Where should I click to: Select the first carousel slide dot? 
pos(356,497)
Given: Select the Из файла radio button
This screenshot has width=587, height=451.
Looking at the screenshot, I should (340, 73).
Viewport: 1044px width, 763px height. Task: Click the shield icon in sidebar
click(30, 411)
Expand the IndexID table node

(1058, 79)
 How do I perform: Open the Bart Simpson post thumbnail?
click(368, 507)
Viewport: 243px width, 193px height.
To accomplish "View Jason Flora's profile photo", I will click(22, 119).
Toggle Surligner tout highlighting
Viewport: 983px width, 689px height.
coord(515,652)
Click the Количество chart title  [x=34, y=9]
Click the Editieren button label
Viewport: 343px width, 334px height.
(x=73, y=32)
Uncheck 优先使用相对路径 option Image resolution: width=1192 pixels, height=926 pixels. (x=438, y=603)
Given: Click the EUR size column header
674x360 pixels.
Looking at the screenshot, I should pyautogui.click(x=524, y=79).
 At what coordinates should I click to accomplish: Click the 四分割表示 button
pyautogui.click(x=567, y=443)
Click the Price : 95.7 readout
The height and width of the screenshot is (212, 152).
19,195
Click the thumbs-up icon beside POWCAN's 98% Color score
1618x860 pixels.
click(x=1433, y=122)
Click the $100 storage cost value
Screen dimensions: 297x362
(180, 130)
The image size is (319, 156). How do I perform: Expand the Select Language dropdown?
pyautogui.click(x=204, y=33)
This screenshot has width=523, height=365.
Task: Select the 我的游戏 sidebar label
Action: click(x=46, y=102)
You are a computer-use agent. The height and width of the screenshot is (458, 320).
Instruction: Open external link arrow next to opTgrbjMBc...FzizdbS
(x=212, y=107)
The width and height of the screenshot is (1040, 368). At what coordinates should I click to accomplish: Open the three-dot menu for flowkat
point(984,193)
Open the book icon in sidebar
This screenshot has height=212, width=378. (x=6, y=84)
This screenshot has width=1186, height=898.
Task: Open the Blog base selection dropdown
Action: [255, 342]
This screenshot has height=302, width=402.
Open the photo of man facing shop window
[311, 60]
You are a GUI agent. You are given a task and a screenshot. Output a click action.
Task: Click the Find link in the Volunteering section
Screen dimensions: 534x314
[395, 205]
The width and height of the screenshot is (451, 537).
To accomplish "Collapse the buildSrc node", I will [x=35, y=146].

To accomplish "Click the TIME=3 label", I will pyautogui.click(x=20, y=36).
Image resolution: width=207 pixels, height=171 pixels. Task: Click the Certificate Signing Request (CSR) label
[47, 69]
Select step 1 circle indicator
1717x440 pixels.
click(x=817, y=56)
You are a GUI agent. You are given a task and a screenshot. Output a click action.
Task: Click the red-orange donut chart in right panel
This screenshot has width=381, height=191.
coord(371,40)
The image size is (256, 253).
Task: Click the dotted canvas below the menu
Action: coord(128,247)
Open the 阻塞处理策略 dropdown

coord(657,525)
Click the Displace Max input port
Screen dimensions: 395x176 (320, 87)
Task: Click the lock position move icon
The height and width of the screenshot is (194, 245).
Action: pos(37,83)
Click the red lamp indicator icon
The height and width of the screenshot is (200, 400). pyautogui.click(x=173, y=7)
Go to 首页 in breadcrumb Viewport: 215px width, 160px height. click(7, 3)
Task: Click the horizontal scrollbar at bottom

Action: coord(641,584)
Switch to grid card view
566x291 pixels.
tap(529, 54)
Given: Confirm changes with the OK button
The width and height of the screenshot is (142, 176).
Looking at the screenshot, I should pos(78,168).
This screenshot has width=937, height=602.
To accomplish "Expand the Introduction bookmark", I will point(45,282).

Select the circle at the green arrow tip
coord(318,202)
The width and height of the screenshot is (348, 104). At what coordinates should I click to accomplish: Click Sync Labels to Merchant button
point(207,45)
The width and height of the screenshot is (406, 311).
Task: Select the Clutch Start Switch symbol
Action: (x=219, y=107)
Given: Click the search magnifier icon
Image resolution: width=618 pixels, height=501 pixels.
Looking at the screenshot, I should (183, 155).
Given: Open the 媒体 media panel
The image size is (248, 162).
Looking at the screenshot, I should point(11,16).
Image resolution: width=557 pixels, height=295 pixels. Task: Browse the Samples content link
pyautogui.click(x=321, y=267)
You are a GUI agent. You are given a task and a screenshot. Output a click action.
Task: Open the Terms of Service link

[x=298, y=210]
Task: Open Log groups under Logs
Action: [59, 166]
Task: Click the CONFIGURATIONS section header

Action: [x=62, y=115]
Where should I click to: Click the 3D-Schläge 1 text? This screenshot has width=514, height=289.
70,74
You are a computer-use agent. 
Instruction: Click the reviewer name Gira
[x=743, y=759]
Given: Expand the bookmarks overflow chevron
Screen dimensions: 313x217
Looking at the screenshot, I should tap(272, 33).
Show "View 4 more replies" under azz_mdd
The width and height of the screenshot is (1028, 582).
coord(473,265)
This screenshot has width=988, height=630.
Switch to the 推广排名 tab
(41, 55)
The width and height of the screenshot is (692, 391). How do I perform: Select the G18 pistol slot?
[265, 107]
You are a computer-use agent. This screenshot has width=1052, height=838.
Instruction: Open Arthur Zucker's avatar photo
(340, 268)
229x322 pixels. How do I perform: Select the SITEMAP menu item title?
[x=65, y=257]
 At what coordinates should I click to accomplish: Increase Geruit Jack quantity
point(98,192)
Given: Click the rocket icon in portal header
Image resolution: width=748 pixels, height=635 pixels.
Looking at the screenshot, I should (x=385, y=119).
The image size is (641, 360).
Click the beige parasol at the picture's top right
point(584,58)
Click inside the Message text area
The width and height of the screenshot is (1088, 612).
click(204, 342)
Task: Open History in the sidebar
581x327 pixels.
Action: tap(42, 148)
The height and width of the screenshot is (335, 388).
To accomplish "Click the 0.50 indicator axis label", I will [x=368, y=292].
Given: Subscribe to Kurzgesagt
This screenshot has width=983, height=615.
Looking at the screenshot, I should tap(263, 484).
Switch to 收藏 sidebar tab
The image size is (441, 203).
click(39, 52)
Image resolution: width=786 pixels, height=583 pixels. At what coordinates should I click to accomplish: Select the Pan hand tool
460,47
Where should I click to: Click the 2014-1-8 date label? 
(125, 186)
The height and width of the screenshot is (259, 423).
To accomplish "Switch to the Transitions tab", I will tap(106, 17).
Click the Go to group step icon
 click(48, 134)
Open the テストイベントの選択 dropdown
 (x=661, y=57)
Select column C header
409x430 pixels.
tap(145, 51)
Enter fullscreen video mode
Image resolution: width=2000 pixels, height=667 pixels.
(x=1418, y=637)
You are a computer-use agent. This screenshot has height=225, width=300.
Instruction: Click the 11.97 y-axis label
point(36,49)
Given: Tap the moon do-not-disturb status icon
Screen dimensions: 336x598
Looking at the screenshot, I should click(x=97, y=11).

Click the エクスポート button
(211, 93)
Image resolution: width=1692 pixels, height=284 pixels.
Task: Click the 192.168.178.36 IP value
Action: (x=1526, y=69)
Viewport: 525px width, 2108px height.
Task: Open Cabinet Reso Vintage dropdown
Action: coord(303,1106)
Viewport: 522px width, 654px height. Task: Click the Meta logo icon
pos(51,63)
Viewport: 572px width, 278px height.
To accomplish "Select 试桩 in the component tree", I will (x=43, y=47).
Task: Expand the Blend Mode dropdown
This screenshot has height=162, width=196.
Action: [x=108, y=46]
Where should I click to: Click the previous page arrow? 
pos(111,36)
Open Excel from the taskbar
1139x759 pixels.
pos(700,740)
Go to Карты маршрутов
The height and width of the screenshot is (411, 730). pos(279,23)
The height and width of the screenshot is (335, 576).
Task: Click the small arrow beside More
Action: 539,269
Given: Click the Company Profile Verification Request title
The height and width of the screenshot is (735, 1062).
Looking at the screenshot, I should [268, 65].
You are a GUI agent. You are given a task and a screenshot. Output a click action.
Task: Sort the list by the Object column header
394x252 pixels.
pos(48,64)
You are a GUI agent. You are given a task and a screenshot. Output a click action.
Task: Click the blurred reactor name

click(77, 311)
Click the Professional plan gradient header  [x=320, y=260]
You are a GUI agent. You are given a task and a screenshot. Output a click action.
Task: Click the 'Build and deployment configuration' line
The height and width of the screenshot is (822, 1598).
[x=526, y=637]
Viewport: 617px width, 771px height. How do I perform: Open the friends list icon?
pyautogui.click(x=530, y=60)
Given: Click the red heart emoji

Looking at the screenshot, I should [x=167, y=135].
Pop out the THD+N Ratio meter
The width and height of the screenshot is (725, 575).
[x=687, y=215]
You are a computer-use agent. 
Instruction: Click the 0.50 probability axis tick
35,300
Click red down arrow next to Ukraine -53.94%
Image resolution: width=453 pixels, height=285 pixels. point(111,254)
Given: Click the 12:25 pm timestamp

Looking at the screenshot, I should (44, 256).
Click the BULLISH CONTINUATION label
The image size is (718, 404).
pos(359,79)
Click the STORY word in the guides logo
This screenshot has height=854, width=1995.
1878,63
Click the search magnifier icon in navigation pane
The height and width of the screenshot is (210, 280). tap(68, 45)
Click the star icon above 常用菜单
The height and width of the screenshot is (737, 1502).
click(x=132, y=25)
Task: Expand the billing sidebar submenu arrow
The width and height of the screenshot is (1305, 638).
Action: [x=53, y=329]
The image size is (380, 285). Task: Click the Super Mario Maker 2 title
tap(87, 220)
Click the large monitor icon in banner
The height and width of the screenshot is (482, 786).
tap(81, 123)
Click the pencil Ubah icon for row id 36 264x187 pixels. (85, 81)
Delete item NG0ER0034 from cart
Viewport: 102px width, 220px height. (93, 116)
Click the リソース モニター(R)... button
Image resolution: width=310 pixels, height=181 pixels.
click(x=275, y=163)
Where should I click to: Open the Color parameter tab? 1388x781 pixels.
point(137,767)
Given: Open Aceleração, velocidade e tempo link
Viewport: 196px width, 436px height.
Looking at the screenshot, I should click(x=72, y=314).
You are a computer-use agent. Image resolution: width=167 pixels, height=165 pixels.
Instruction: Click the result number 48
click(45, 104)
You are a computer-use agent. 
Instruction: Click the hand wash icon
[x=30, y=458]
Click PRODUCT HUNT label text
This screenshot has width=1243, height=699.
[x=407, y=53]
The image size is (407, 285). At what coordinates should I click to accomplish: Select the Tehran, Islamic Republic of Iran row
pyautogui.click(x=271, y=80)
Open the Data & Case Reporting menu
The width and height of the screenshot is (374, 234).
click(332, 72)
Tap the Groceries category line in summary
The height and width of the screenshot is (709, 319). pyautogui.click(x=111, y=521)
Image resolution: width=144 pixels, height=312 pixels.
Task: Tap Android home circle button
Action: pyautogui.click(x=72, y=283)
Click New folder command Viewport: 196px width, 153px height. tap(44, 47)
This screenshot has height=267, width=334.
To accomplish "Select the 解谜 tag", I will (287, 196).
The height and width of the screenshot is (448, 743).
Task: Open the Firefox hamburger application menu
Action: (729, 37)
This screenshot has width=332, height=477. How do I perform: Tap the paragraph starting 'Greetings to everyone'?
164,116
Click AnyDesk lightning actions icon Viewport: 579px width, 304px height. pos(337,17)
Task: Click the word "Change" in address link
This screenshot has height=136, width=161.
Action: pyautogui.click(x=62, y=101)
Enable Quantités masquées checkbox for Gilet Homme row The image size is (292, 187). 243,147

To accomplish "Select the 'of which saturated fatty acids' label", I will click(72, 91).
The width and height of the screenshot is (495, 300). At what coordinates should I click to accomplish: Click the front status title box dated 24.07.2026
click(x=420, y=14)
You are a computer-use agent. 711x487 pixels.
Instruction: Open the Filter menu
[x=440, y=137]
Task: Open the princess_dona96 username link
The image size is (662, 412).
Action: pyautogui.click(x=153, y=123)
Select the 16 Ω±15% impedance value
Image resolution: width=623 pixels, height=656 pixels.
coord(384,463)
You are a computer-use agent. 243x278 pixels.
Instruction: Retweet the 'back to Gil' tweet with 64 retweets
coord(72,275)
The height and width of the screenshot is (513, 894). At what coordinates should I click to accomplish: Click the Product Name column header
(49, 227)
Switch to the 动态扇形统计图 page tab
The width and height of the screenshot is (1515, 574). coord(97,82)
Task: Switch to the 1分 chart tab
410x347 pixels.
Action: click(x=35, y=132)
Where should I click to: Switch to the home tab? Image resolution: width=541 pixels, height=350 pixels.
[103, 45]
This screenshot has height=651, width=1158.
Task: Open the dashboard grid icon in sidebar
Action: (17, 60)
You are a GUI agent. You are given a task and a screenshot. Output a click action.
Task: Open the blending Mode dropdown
---
Print only what lies in the material above starting at the line with "Given: Click the EUR size column header" and ending at the line with "Task: Click the Find", every line exactly as given.

Given: Click the EUR size column header
674x360 pixels.
Looking at the screenshot, I should pyautogui.click(x=524, y=79).
 At what coordinates should I click to accomplish: Click the 四分割表示 button
pyautogui.click(x=567, y=443)
Click the Price : 95.7 readout
The height and width of the screenshot is (212, 152).
19,195
Click the thumbs-up icon beside POWCAN's 98% Color score
1618x860 pixels.
click(x=1433, y=122)
Click the $100 storage cost value
Screen dimensions: 297x362
(180, 130)
The image size is (319, 156). How do I perform: Expand the Select Language dropdown?
pyautogui.click(x=204, y=33)
This screenshot has width=523, height=365.
Task: Select the 我的游戏 sidebar label
Action: click(x=46, y=102)
You are a computer-use agent. The height and width of the screenshot is (458, 320).
Instruction: Open external link arrow next to opTgrbjMBc...FzizdbS
(x=212, y=107)
The width and height of the screenshot is (1040, 368). At what coordinates should I click to accomplish: Open the three-dot menu for flowkat
point(984,193)
Open the book icon in sidebar
This screenshot has height=212, width=378. (x=6, y=84)
This screenshot has width=1186, height=898.
Task: Open the Blog base selection dropdown
Action: [255, 342]
This screenshot has height=302, width=402.
Open the photo of man facing shop window
[311, 60]
You are a GUI agent. You are given a task and a screenshot. Output a click action.
Task: Click the Find link in the Volunteering section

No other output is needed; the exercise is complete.